Out and Running: Gay and Lesbian Candidates, Elections, and Policy Representation

By Donald P. Haider-Markel | Go to book overview

CHAPTER SIX
Descriptive Representation
and Backlash

It seems that those who announce their sexual orientation to the world are
trying to get all of us to say their relationships are legitimate…. I like [lesbian
legislator] Sheila [Kuehl]. She's a nice lady. But I'll never believe that sort of
sexual behavior is acceptable.

—California senator Ray Haynes (R-Riverside)

I saw where that [gay rights] bill went two years ago, and I would have to say
at this point, you know, I'll fight bad bills, but that's probably what my best
role is right now, to fight bad bills.

—Arkansas representative Kathy Webb on her role as an LGBT legislator

It's just been very intense…. I spend as much time and energy as I can talking
to my colleagues, talking to my community, organizing a larger coalition
response, really trying hard to cultivate other kinds of voices to help participate
in this whole conversation…. Meanwhile, I'm trying to work on quite a few
other issues. It really does distract from our creative energy, our time, the work
that goes into crafting the kind of solutions I'm working on for other issues.
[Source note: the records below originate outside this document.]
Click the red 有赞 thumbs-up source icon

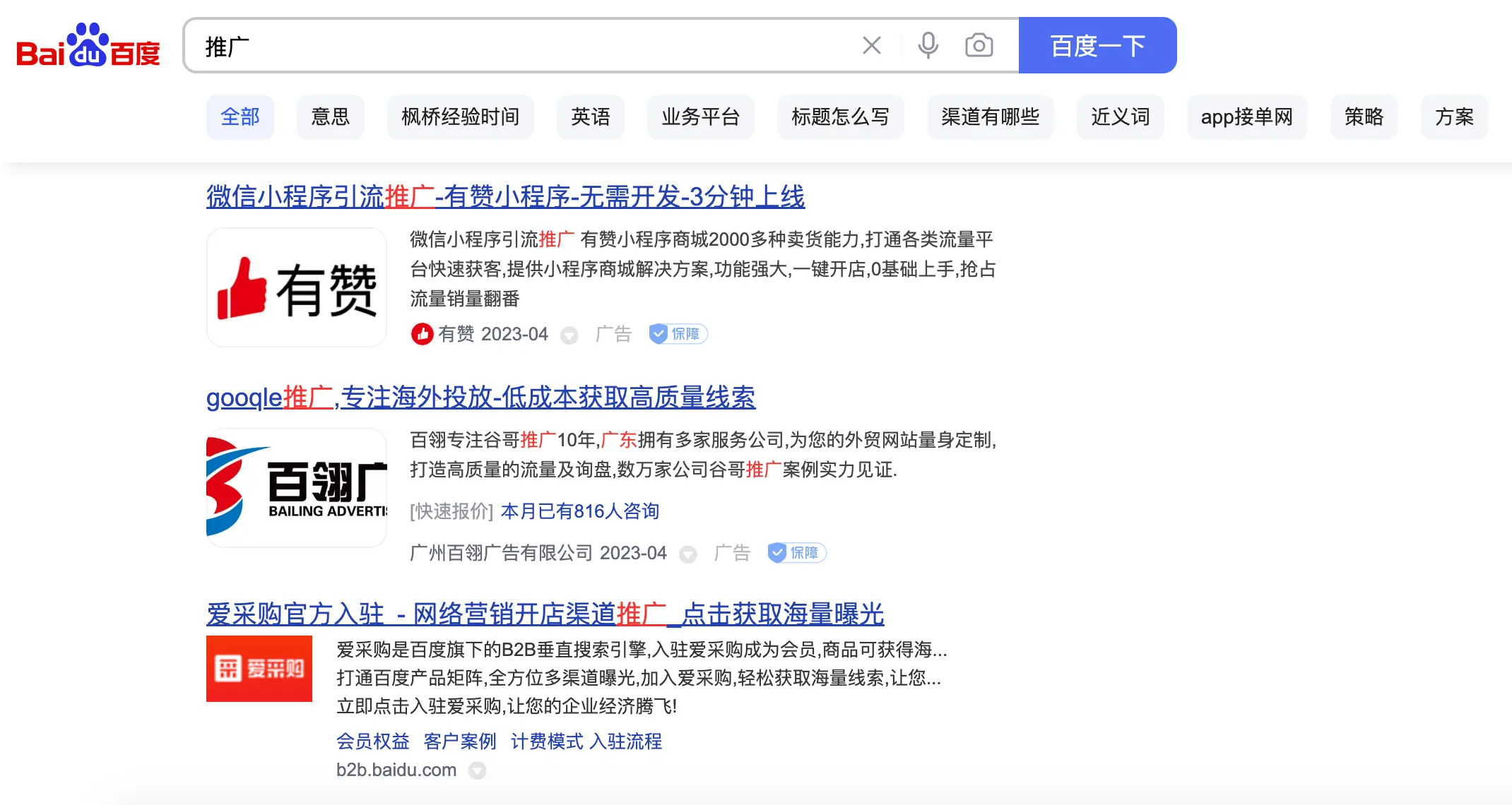(422, 334)
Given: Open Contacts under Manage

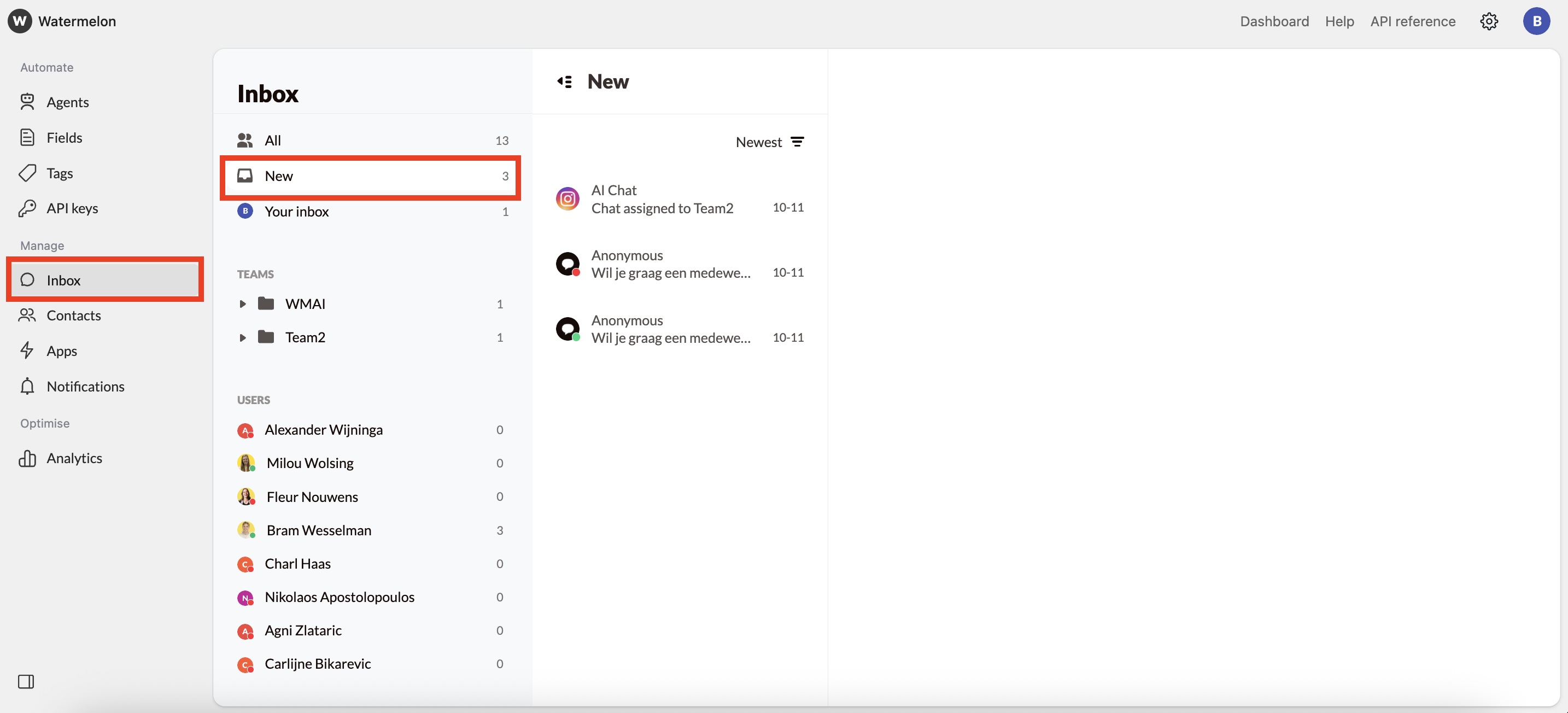Looking at the screenshot, I should click(74, 315).
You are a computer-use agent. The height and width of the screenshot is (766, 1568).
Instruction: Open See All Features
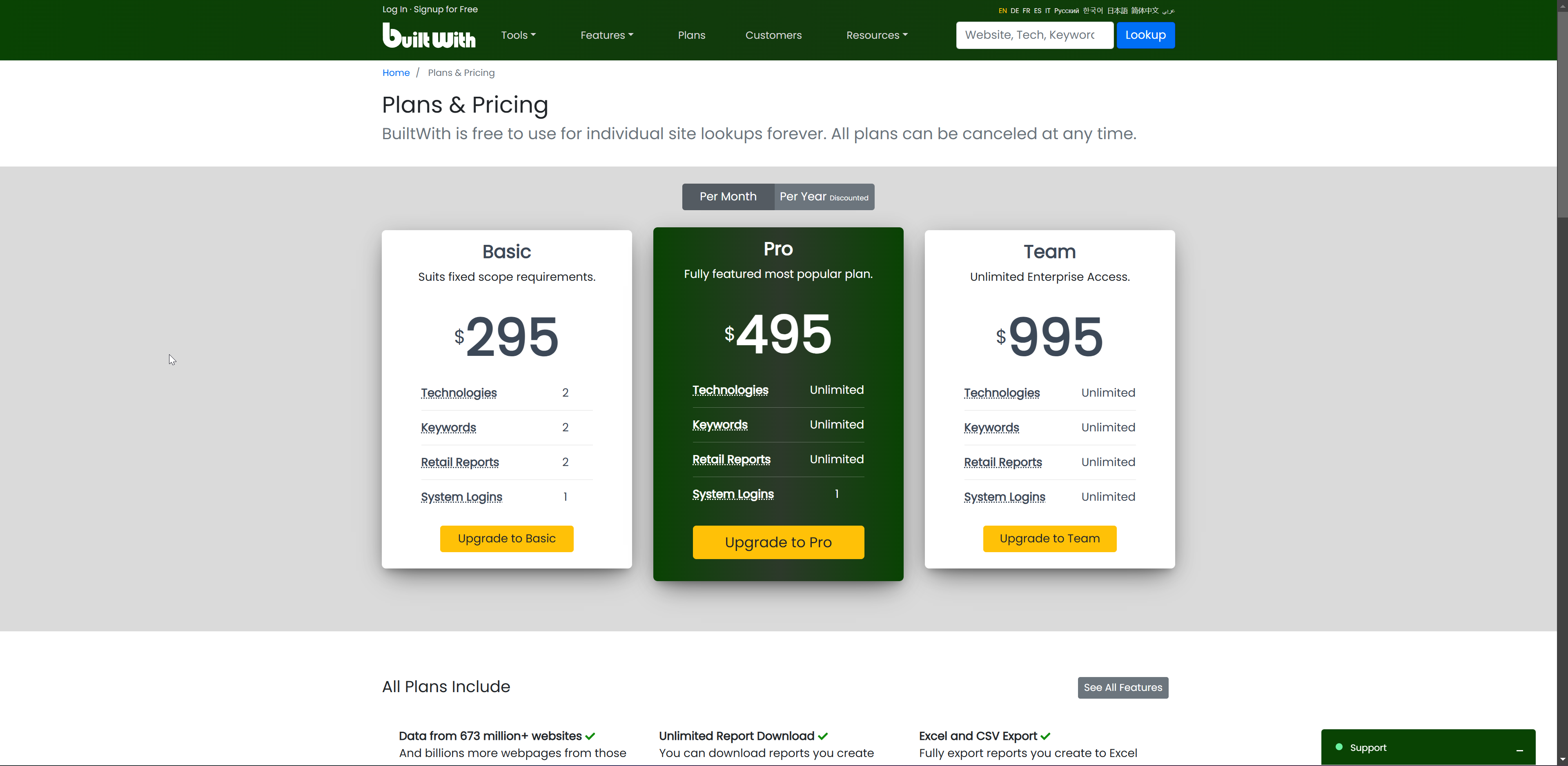coord(1123,688)
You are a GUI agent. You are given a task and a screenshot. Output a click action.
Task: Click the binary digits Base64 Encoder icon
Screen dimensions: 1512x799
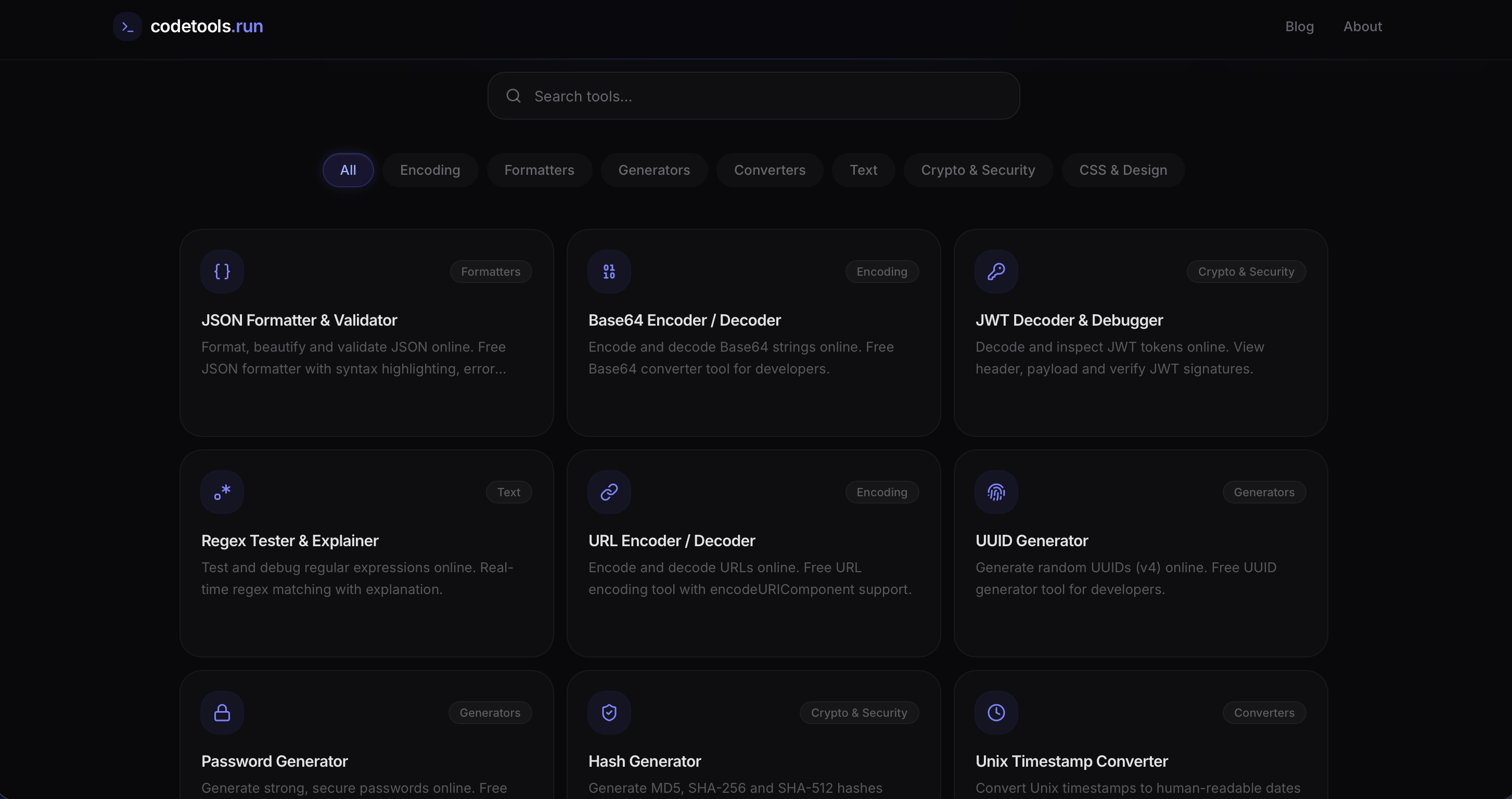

—Openly gay Minnesota state senator Scott Dibble (R)
regarding his efforts to block a state constitutional amendment
that would have banned same-sex marriages

THE RESULTS ANALYZED in chapters 4 and 5 clearly indicate that increased LGBT descriptive representation is associated with increased substantive representation. This conclusion is consistent with a considerable amount of research on ethnic and racial minorities as well as women in elected office. The other side of this coin is an exploration of the influence of LGBT descriptive representation on anti-LGBT legislative efforts. If LGBT legislators can serve to promote LGBT interests by pursuing pro-LGBT legislation, they can also serve to promote the interests of the community by blocking anti-LGBT legislation.